All lines from the one containing "At what coordinates" through the final line of the listing below, and no others, must be returned exactly; no pictures belong in the copy.

Start of Data in this exercise

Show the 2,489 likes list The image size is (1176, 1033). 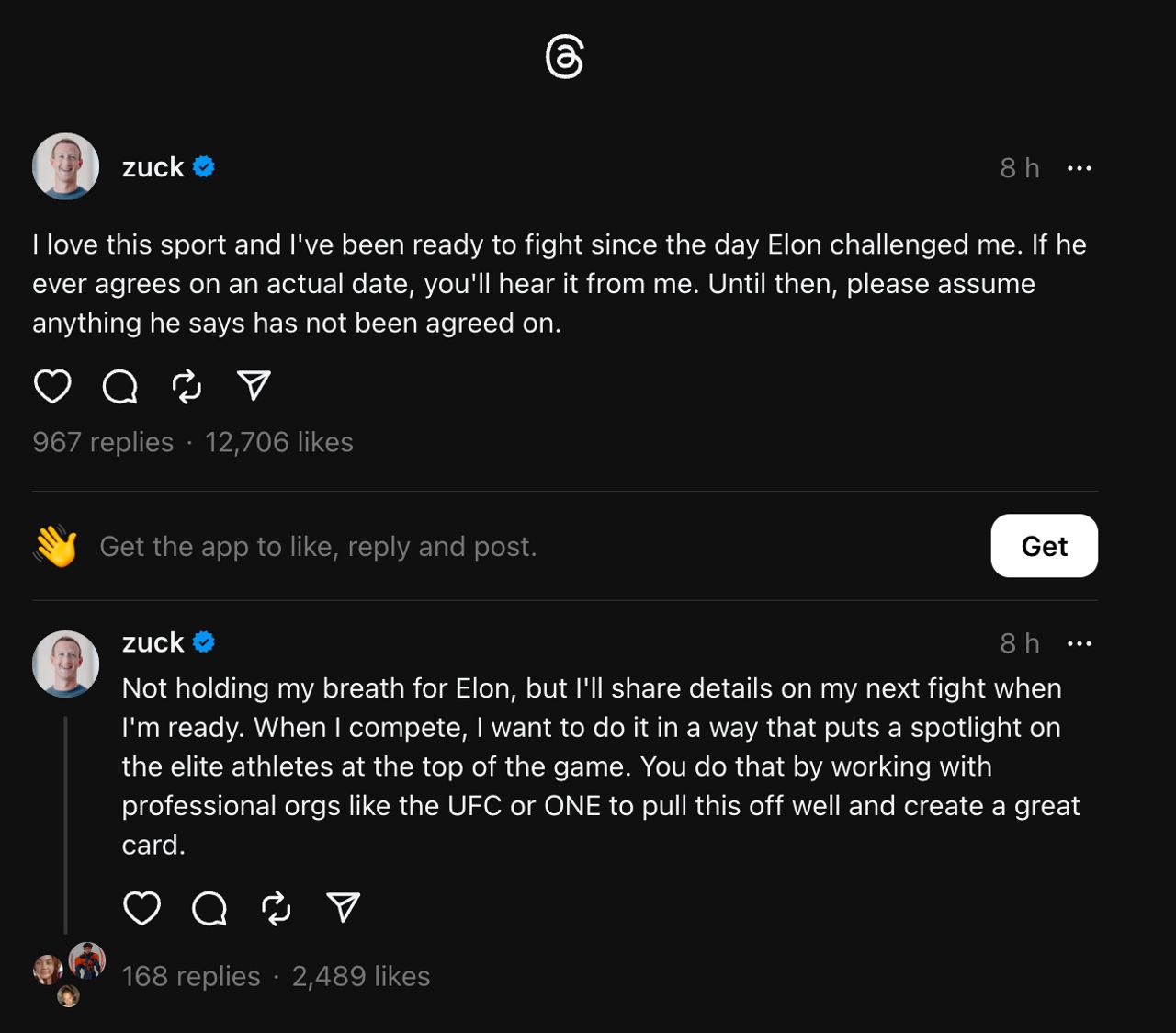(x=361, y=976)
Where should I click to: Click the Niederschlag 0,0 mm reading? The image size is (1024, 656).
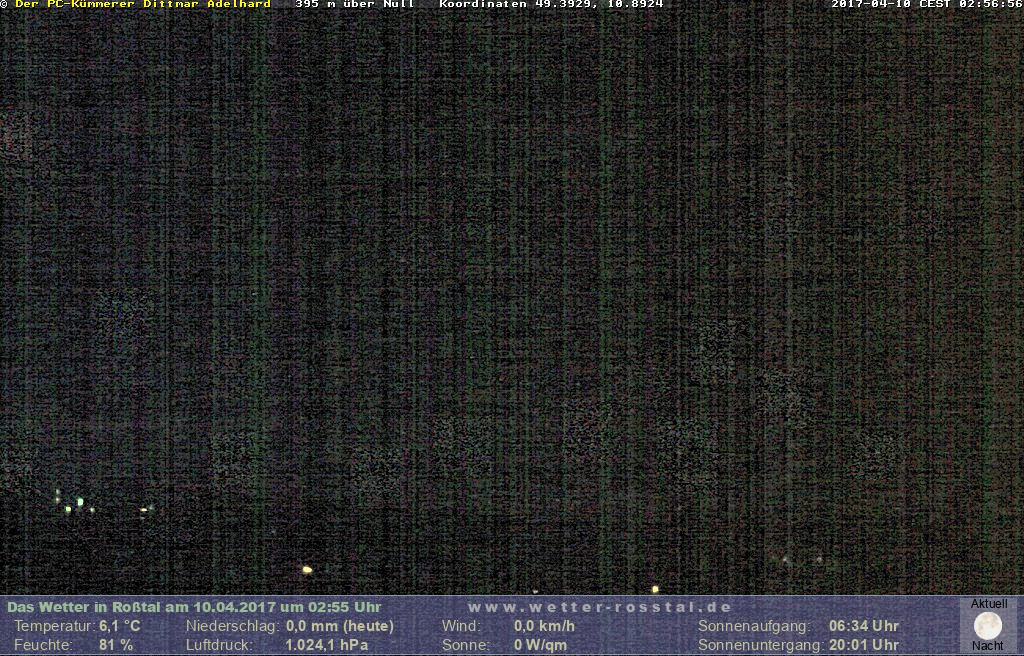pyautogui.click(x=340, y=626)
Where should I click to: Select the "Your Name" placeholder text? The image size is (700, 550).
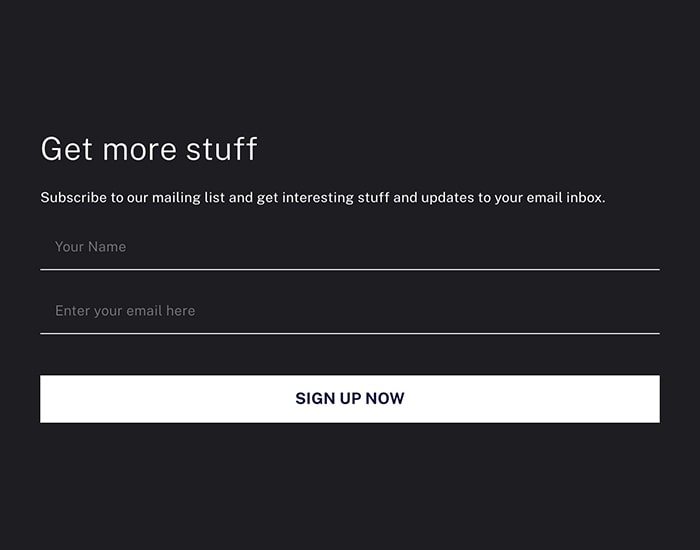pos(91,247)
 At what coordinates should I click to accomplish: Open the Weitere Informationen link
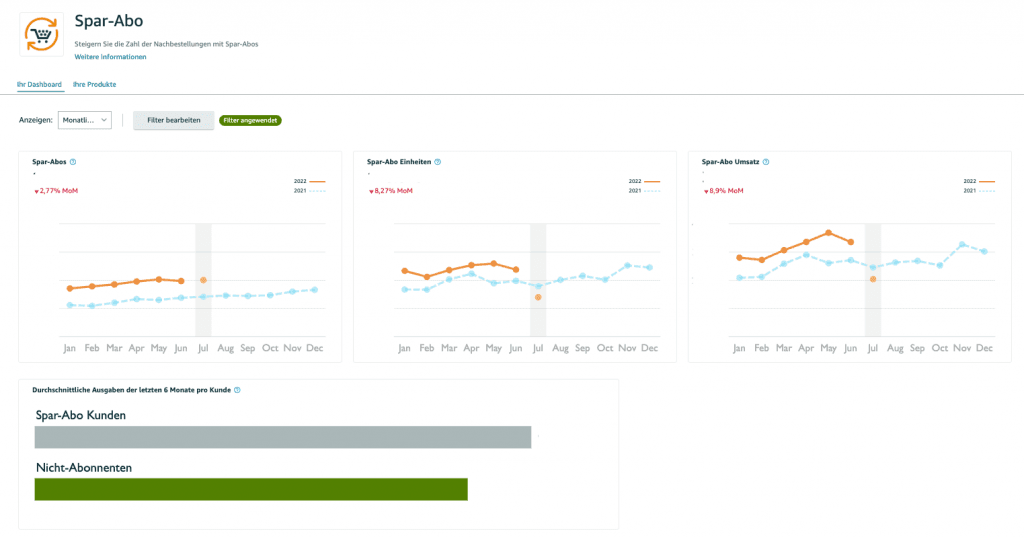(110, 57)
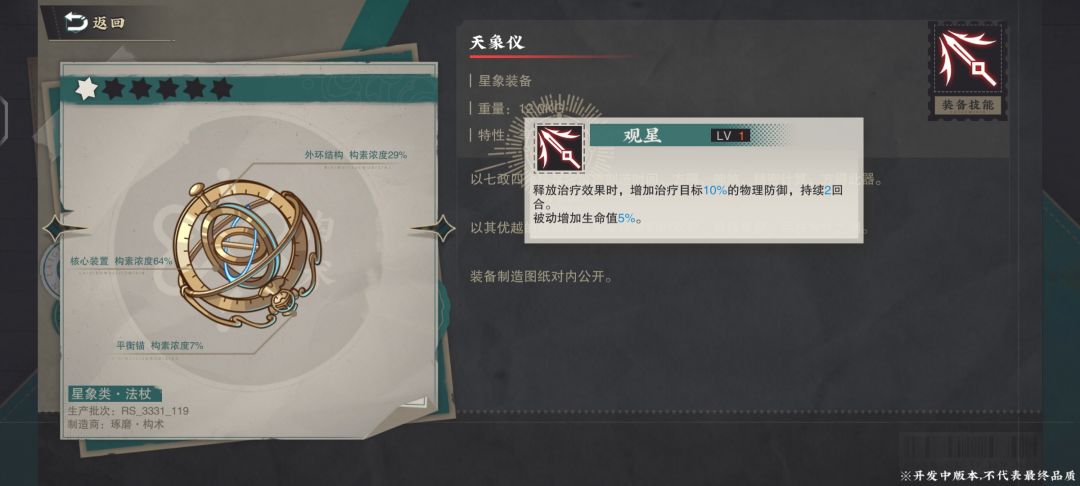The image size is (1080, 486).
Task: Click the 返回 button text
Action: tap(109, 23)
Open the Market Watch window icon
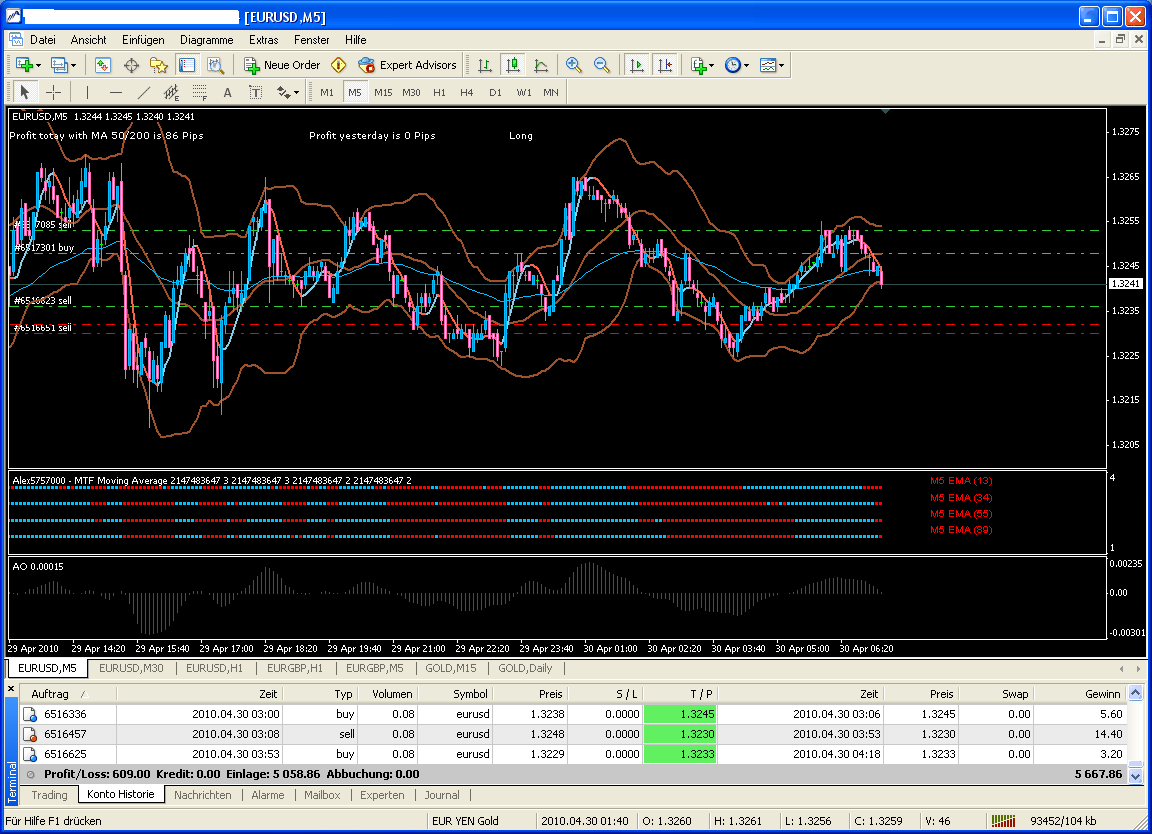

End of Data in this exercise

**Completed task**
 At what coordinates should I click to accomplish: Open the Weitere Informationen link
(110, 57)
The image size is (1080, 486).
Task: Click the 返回 button text
Action: tap(109, 23)
Open the Market Watch window icon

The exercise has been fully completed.